FBI Seized ‘Top Secret’ Documents from Trump Home
WASHINGTON — A federal judge in South Florida unsealed the search warrant that initiated a law enforcement raid on former President Trump’s Palm Beach, Florida, home on Monday, revealing for the first time that the FBI is investigating him for possible violations of the Espionage Act, among other laws.
These other laws include removal or destruction of records and obstruction of an investigation.
A conviction on any of these violations can result in jail time and/or fines.
The release of the warrant caps a week that began with Trump’s own stunning revelation Monday night that his home at the Mar-a-Lago Golf resort had been raided.
It also fills in some details not revealed by Attorney General Merrick Garland during a press conference in Washington on Thursday.
The warrant described Mar-a-Lago, which is located at 1100 S. Ocean Blvd., in Palm Beach, Florida, as “a club and residence” comprising a mansion “with approximately 58 bedrooms, 33 bathrooms, on a 17-acre estate.”
“The locations to be searched include the ‘45 Office,’ all storage rooms, and all other rooms or areas within the premises used or available to be used by FPOTUS and his staff and in which boxes or documents could be stored, including all structures or buildings on the estate,” the warrant says.
The Justice Department excluded from its search any areas that were being “occupied, rented or used by third parties (such as Mar-a-Largo Members)” on the day the search was executed.
Most tellingly, on page four of the seven pages of documents is a list of what the FBI and the other law enforcement officers on the scene were looking for:
“All physical documents and records constituting evidence, contraband, fruits of crime, or other items illegally possessed in violation of 18 U.S.C. §§ 793, 2071 , or 1519, including the following:
a. Any physical documents with classification markings, along with any containers/boxes (including any other contents) in which such documents are located, as well as any other containers/boxes that are collectively stored or found together with the aforementioned documents and containers/boxes;
b. Information, including communications in any form, regarding the retrieval, storage, or transmission of national defense information or classified material;
c. Any government and/or Presidential Records created between January 20, 2017, and January 20, 2021; or
d. Any evidence of the knowing alteration, destruction, or concealment of any government and/or Presidential Records, or of any documents with classification markings.”
The property receipt accompanying the search warrant shows that Trump possessed confidential, secret and top secret documents including some marked with “TS/SCI,” which indicate one of the highest levels of government classification.

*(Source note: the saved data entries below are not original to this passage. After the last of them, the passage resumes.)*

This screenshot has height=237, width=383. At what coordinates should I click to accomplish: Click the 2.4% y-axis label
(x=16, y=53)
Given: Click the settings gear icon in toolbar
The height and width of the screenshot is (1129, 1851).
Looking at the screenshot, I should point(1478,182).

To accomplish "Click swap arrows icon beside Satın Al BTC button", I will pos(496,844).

Other items seized included photographs, a potential presidential record; a leatherbound box of documents, an executive grant of clemency for Trump acolyte Roger Stone, and something labeled “Info re: President of France.”
During his brief appearance before the press on Thursday, Garland said that he personally approved the decision to seek a search warrant for Trump’s Mar-a-Lago home, adding that “the department does not take such a decision lightly.”
“Where possible [it] is standard practice to seek less intrusive means as an alternative to a search and to narrowly scope any search that is undertaken,” he said.
That statement, coupled with the search warrant and property receipt, appears to contradict Trump’s claims since Monday that he has cooperated with investigators from the National Archives and FBI for months and that the unannounced search was some kind of political hit job.
Evidently, after several rounds of negotiations over several weeks, federal investigators came to believe Trump hadn’t returned everything in his possession to the National Archives.
“Faithful adherence to the rule of law is the bedrock principle of the Justice Department and of our democracy. Upholding the rule of law means applying the law evenly without fear or favor,” Garland said in answer to Trump and others who criticized the raid. “Under my watch, that is precisely what the Justice Department is doing.”
Garland also addressed those who felt the Justice Department should have been more forthcoming earlier about what they were looking for.
“Much of our work is by necessity conducted out of the public eye,” he said. “We do that to protect the constitutional rights of all Americans. And to protect the integrity of our investigations.”
Earlier Friday afternoon, Trump released a statement on the documents and the search.
“Number one, it was all declassified,” he said. “Number two, they didn’t need to ‘seize’ anything.
“They could have had it anytime they wanted without playing politics and breaking into Mar-a-Lago,” Trump continued. “It was in secured storage, with an additional lock put on as per their request. They could have had it anytime they wanted — and that includes LONG ago. ALL THEY HAD TO DO WAS ASK.”